**Exercise**
Reproduce verbatim the lines between the line containing "Given: Click the" and the line containing "pos(142,48)", inclusive.

**Exercise material**
* * *
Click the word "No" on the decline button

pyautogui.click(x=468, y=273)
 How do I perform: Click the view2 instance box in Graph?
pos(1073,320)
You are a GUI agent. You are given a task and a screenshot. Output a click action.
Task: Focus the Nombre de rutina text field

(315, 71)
* * *
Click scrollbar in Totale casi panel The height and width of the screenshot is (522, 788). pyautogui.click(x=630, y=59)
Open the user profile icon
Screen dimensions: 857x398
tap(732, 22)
* * *
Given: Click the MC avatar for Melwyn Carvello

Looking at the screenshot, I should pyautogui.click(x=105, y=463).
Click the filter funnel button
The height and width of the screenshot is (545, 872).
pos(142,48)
* * *
**Solution to this task**
Given: Click the MC avatar for Melwyn Carvello

Looking at the screenshot, I should pyautogui.click(x=105, y=463).
Click the filter funnel button
The height and width of the screenshot is (545, 872).
pos(142,48)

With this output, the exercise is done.